Segment Open

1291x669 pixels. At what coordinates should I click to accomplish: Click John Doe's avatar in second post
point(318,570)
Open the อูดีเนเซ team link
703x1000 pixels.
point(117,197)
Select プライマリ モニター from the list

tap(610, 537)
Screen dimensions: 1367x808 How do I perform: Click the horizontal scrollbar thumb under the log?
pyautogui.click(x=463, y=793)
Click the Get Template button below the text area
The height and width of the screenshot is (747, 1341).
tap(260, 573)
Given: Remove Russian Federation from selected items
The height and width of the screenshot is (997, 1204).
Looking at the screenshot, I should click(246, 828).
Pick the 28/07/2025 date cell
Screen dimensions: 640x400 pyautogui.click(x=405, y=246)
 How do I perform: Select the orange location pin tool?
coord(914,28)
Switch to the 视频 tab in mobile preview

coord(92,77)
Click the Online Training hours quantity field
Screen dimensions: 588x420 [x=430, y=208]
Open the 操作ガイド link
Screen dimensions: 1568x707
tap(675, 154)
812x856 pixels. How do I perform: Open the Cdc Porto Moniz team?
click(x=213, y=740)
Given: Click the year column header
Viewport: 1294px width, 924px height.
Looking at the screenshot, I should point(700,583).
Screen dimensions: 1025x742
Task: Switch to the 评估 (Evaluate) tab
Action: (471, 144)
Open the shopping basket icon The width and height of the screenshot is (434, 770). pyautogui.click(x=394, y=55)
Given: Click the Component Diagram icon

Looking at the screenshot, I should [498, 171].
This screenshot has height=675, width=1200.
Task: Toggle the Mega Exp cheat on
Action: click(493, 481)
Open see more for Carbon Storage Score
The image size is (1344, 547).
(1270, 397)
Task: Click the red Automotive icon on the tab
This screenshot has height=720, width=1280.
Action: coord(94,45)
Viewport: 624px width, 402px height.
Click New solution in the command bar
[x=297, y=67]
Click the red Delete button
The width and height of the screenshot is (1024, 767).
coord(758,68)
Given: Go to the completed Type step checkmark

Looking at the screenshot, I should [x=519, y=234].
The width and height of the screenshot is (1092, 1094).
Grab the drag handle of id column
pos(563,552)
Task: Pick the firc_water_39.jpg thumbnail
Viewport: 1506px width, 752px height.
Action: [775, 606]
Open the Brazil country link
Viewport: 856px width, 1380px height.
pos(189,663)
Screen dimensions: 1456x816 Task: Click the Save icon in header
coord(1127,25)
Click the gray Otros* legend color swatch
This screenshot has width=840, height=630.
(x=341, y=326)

Segment Closed

-- What you have to do --
Write out every entry exactly as it appears.

-- Answer to the problem --
1291x669 pixels. At what coordinates should I click to accomplish: Click John Doe's avatar in second post
point(318,570)
Open the อูดีเนเซ team link
703x1000 pixels.
point(117,197)
Select プライマリ モニター from the list

tap(610, 537)
Screen dimensions: 1367x808 How do I perform: Click the horizontal scrollbar thumb under the log?
pyautogui.click(x=463, y=793)
Click the Get Template button below the text area
The height and width of the screenshot is (747, 1341).
tap(260, 573)
Given: Remove Russian Federation from selected items
The height and width of the screenshot is (997, 1204).
Looking at the screenshot, I should click(246, 828).
Pick the 28/07/2025 date cell
Screen dimensions: 640x400 pyautogui.click(x=405, y=246)
 How do I perform: Select the orange location pin tool?
coord(914,28)
Switch to the 视频 tab in mobile preview

coord(92,77)
Click the Online Training hours quantity field
Screen dimensions: 588x420 [x=430, y=208]
Open the 操作ガイド link
Screen dimensions: 1568x707
tap(675, 154)
812x856 pixels. How do I perform: Open the Cdc Porto Moniz team?
click(x=213, y=740)
Given: Click the year column header
Viewport: 1294px width, 924px height.
Looking at the screenshot, I should point(700,583).
Screen dimensions: 1025x742
Task: Switch to the 评估 (Evaluate) tab
Action: (471, 144)
Open the shopping basket icon The width and height of the screenshot is (434, 770). pyautogui.click(x=394, y=55)
Given: Click the Component Diagram icon

Looking at the screenshot, I should [498, 171].
This screenshot has height=675, width=1200.
Task: Toggle the Mega Exp cheat on
Action: click(493, 481)
Open see more for Carbon Storage Score
The image size is (1344, 547).
(1270, 397)
Task: Click the red Automotive icon on the tab
This screenshot has height=720, width=1280.
Action: coord(94,45)
Viewport: 624px width, 402px height.
Click New solution in the command bar
[x=297, y=67]
Click the red Delete button
The width and height of the screenshot is (1024, 767).
coord(758,68)
Given: Go to the completed Type step checkmark

Looking at the screenshot, I should [x=519, y=234].
The width and height of the screenshot is (1092, 1094).
Grab the drag handle of id column
pos(563,552)
Task: Pick the firc_water_39.jpg thumbnail
Viewport: 1506px width, 752px height.
Action: [775, 606]
Open the Brazil country link
Viewport: 856px width, 1380px height.
pos(189,663)
Screen dimensions: 1456x816 Task: Click the Save icon in header
coord(1127,25)
Click the gray Otros* legend color swatch
This screenshot has width=840, height=630.
(x=341, y=326)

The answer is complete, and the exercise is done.